Aim of the exercise: Print the data in full, exactly as it reads.

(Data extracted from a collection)
[Start of section]
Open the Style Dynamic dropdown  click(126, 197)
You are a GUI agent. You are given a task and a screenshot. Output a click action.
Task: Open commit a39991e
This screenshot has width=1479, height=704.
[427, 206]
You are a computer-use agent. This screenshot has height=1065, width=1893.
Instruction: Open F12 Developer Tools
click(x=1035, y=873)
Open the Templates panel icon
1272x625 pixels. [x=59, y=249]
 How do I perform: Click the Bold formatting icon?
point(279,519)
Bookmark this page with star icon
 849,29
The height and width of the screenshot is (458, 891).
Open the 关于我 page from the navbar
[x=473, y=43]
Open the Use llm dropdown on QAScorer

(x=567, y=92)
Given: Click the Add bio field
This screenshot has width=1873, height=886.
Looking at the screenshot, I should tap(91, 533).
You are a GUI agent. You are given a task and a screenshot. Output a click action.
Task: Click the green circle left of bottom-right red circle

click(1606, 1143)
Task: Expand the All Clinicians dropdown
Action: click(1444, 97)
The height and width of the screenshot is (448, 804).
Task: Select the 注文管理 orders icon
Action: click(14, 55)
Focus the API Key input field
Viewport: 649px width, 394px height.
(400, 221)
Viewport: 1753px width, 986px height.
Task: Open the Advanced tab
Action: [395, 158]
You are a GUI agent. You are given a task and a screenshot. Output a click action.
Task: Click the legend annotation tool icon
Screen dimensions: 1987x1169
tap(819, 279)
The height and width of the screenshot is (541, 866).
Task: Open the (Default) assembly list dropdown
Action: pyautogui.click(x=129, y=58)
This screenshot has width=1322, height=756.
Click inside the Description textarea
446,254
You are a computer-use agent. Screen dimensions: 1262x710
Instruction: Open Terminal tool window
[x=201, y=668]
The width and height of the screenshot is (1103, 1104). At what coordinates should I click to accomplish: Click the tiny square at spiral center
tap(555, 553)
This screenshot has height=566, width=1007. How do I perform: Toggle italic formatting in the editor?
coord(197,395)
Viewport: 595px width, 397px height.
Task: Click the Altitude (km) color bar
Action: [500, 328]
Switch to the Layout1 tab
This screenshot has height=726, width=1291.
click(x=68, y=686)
[End of section]
Problem solution:
Open the Style Dynamic dropdown  click(126, 197)
You are a GUI agent. You are given a task and a screenshot. Output a click action.
Task: Open commit a39991e
This screenshot has width=1479, height=704.
[427, 206]
You are a computer-use agent. This screenshot has height=1065, width=1893.
Instruction: Open F12 Developer Tools
click(x=1035, y=873)
Open the Templates panel icon
1272x625 pixels. [x=59, y=249]
 How do I perform: Click the Bold formatting icon?
point(279,519)
Bookmark this page with star icon
 849,29
The height and width of the screenshot is (458, 891).
Open the 关于我 page from the navbar
[x=473, y=43]
Open the Use llm dropdown on QAScorer

(x=567, y=92)
Given: Click the Add bio field
This screenshot has width=1873, height=886.
Looking at the screenshot, I should tap(91, 533).
You are a GUI agent. You are given a task and a screenshot. Output a click action.
Task: Click the green circle left of bottom-right red circle

click(1606, 1143)
Task: Expand the All Clinicians dropdown
Action: click(1444, 97)
The height and width of the screenshot is (448, 804).
Task: Select the 注文管理 orders icon
Action: click(14, 55)
Focus the API Key input field
Viewport: 649px width, 394px height.
(400, 221)
Viewport: 1753px width, 986px height.
Task: Open the Advanced tab
Action: [395, 158]
You are a GUI agent. You are given a task and a screenshot. Output a click action.
Task: Click the legend annotation tool icon
Screen dimensions: 1987x1169
tap(819, 279)
The height and width of the screenshot is (541, 866).
Task: Open the (Default) assembly list dropdown
Action: pyautogui.click(x=129, y=58)
This screenshot has width=1322, height=756.
Click inside the Description textarea
446,254
You are a computer-use agent. Screen dimensions: 1262x710
Instruction: Open Terminal tool window
[x=201, y=668]
The width and height of the screenshot is (1103, 1104). At what coordinates should I click to accomplish: Click the tiny square at spiral center
tap(555, 553)
This screenshot has height=566, width=1007. How do I perform: Toggle italic formatting in the editor?
coord(197,395)
Viewport: 595px width, 397px height.
Task: Click the Altitude (km) color bar
Action: [500, 328]
Switch to the Layout1 tab
This screenshot has height=726, width=1291.
click(x=68, y=686)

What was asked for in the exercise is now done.